Histopathological variants of central neurocytoma: Report of 10 cases.

Central neurocytoma is a rare neuronal tumor affecting young adults and usually located in the lateral ventricles. Post-operative prognosis is generally good. Histologically, central neurocytoma is composed of isomorphous small round or ovoid cells alternating with irregularly shaped patches of fibrillary matrix similar to the neuropile. In a series of 10 cases, two central neurocytomas were histologically "atypical" at first examination. One was intra-ventricular, and the second had an intra-parenchymatous juxta-ventricular location. Both were highly cellular with mitotic activity, and tumor necrosis was seen in one. Neuronal differentiation was assessed by synaptophysin immunoreactivity in all 10 cases and by ultrastructural examination in four, including the two "atypical" forms. Neuronal differentiation was less marked in these "atypical" forms, one also presenting focal GFAP immunoreactivity. The proliferative potential was determined by MIB-1 labeling index and compared with clinical outcome. The eight classical central neurocytomas had a MIB-1 labeling index < 2.3%, whereas the two "atypical" forms had a MIB-1 labeling index > 5.2% and both recurred. We think that there is a spectrum of small-cell neuronal tumors.
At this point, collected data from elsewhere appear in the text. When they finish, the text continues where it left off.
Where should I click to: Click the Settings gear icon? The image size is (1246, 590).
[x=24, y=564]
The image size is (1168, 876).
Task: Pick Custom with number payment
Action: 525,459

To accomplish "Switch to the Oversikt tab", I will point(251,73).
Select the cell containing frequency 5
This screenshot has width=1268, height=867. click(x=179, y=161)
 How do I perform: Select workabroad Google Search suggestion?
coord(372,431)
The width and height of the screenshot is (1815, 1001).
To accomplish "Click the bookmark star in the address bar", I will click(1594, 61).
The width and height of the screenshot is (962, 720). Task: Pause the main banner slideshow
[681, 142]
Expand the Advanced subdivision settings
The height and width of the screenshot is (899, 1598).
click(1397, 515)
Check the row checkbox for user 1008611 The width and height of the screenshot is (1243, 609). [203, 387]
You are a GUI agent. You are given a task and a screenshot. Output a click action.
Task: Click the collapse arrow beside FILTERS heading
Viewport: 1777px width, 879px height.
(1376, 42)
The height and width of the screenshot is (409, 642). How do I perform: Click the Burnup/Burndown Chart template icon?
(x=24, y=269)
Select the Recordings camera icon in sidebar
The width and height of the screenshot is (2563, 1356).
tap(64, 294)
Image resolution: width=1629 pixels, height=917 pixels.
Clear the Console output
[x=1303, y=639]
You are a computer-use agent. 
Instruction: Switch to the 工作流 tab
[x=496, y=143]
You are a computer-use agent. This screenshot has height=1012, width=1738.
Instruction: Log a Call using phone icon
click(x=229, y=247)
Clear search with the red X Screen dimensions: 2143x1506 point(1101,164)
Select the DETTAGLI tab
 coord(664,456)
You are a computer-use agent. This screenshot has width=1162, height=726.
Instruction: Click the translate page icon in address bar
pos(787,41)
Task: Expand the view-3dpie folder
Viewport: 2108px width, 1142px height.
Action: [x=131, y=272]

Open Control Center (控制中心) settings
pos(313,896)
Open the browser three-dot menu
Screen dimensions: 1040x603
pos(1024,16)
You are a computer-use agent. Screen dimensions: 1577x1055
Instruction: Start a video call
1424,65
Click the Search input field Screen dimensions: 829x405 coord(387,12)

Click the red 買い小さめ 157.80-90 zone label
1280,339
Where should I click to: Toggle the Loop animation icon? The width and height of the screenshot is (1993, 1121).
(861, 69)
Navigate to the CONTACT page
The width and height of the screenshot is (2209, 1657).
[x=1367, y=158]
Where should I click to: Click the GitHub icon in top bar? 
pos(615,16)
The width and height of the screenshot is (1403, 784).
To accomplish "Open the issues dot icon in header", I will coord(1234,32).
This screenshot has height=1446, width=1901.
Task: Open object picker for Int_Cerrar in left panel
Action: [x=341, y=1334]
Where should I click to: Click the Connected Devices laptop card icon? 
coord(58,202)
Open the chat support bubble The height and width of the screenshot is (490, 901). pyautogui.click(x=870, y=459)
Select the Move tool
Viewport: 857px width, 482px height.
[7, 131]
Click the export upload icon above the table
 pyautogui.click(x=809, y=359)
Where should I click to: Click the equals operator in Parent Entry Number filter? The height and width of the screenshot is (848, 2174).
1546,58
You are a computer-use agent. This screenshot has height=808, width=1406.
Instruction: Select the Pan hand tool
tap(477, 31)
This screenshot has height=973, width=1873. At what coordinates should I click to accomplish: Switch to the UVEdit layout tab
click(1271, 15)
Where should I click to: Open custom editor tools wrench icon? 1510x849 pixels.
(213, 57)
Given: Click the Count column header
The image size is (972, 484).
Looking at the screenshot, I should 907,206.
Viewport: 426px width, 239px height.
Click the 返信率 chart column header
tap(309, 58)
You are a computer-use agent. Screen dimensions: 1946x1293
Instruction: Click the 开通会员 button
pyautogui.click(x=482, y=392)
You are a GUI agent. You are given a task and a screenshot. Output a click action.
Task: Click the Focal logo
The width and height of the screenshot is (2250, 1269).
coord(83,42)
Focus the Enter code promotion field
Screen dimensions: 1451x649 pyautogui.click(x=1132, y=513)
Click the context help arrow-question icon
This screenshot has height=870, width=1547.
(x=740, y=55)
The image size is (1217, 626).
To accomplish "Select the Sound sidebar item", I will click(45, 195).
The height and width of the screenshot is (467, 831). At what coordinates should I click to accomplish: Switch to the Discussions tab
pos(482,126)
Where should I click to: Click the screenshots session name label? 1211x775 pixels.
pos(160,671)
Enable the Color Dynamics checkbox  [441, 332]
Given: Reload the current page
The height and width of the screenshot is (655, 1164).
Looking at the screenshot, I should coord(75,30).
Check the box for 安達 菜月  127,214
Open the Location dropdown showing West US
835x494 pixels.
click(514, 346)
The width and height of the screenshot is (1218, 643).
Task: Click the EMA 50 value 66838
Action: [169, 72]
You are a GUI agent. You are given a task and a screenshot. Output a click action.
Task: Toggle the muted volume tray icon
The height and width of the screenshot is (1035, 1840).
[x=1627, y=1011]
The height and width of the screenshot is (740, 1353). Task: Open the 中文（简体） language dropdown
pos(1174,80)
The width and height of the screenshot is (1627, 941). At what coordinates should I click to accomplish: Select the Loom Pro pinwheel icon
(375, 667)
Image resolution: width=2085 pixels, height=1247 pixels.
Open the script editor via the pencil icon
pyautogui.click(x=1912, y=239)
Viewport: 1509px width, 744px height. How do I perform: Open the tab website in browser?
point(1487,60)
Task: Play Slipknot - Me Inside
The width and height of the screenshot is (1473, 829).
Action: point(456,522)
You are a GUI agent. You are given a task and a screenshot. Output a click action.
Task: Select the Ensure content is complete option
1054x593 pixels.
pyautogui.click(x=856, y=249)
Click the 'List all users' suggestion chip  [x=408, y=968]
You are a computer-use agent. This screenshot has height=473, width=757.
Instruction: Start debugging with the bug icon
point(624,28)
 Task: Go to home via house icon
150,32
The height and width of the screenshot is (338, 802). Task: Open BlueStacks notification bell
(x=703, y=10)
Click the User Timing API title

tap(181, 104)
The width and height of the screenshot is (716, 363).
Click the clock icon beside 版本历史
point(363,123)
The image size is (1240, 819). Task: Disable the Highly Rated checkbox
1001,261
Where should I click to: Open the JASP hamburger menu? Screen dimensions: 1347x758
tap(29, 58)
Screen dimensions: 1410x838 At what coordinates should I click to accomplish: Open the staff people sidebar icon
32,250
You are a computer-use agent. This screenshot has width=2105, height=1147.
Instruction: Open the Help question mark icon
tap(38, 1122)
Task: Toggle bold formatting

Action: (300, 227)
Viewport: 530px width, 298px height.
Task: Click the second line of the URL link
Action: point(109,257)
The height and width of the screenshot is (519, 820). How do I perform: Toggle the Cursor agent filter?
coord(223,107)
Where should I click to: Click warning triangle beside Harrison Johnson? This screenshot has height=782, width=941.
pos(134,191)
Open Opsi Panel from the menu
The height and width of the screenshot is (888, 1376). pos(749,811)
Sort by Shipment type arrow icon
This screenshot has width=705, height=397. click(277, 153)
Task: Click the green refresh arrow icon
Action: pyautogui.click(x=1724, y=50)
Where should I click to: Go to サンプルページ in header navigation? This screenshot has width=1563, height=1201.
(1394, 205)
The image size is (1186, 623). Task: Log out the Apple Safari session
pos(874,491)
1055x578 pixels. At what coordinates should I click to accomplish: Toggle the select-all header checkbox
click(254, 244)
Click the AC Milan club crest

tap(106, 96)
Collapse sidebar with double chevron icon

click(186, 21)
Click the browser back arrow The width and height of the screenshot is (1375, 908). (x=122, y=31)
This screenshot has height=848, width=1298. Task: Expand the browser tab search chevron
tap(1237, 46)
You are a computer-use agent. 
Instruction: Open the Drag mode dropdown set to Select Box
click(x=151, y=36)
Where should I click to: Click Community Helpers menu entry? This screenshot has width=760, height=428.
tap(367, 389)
The two extremes could be the central neurocytoma and the primary cerebral neuroblastoma, while the intermediate forms might be qualified as "atypical neurocytoma". In our series, the histological and immunohistochemical criteria of biological aggressiveness appeared to be high mitotic activity, tumor necrosis, loss of neuronal differentiation and high MIB-1 labelling index.